Even before the ban, though, Syrians couldn't just claim to be refugees and proceed to the airport. They had to spend 18 to 24 months being screened and processed. It's not an option for someone in a hurry.
Kelly also left out the large, honking fact that the danger Americans face is less from without than from within. That's clear from a new study done by the Chicago Project on Security and Threats at the University of Chicago.
"The American Face of ISIS" examines 112 cases of people known to have been involved in "ISIS-related offenses" -- including carrying out attacks, plotting them, traveling to take part in them or helping other confederates. It reports that 83 percent are U.S. citizens, with 65 percent born here. None came as a refugee from Syria.

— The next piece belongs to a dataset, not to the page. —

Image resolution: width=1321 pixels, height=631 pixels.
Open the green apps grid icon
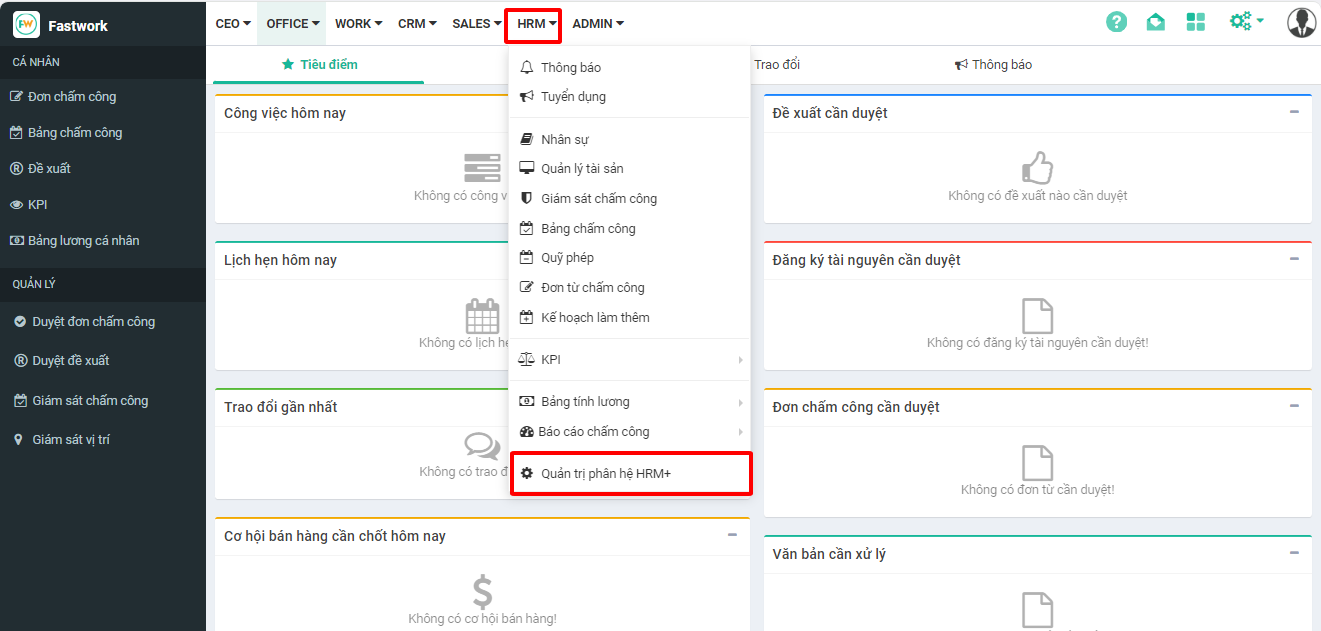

Only three of the 112 were refugees, two from Bosnia and one from Iraq. CPOST Director Robert Pape said the researchers found "no evidence of ISIS smuggling in fighters into the United States alongside with refugees."

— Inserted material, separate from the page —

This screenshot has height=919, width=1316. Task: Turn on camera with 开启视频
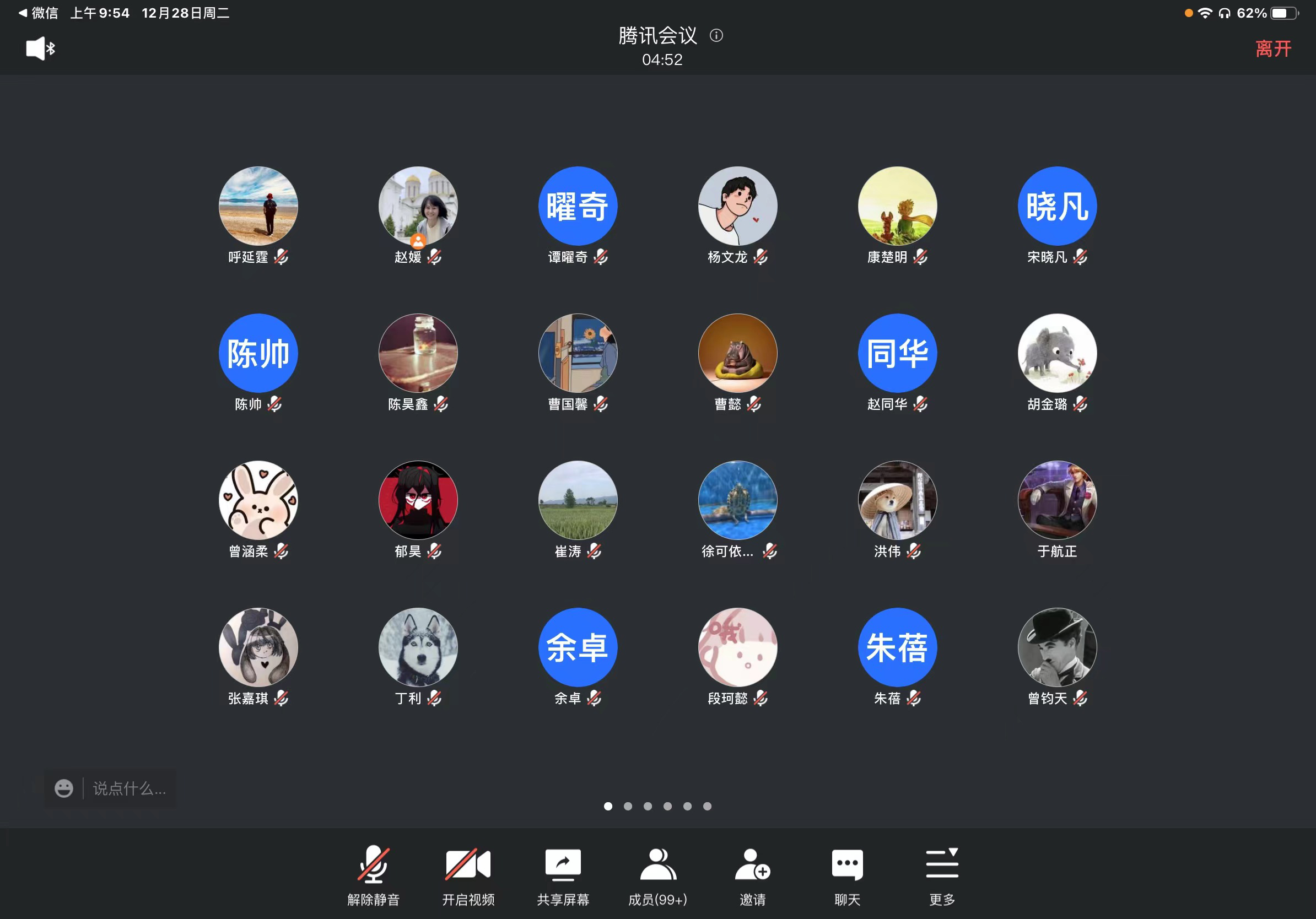[x=468, y=864]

Sniffing out incoming terrorists among those arriving from these nations is like scouting for future NHL stars in Jamaica. In the past two years, Ellingsen says, the FBI has arrested more Americans plotting violent attacks on Muslims in the U.S. than it has refugees from all the banned countries combined.
Skittish sorts may figure it's better to be safe than sorry. But the travel ban doesn't enhance our safety even marginally. Just the opposite.
Middle Eastern terrorists figured out long ago it was too hard to get their people into this country. What is easy is transmitting propaganda. As Pape points out, "ISIS terrorists in America are walk-in volunteers" -- people living in the U.S. who have been radicalized by its online videos.
What the travel ban does, by singling out Muslims in these seven countries, is to buttress the Islamic State claim that the West is at war with Islam. If the policy induces a small percentage of American Muslims -- who number 3.3 million -- to embrace the group, the risk of terrorism will multiply.
Trump thinks he can protect the nation by blocking the arrival of foreigners with murderous plans. The bigger danger is that the Islamic State will enlist more Americans in its bloody cause. And Trump may be the best recruiter it has ever had.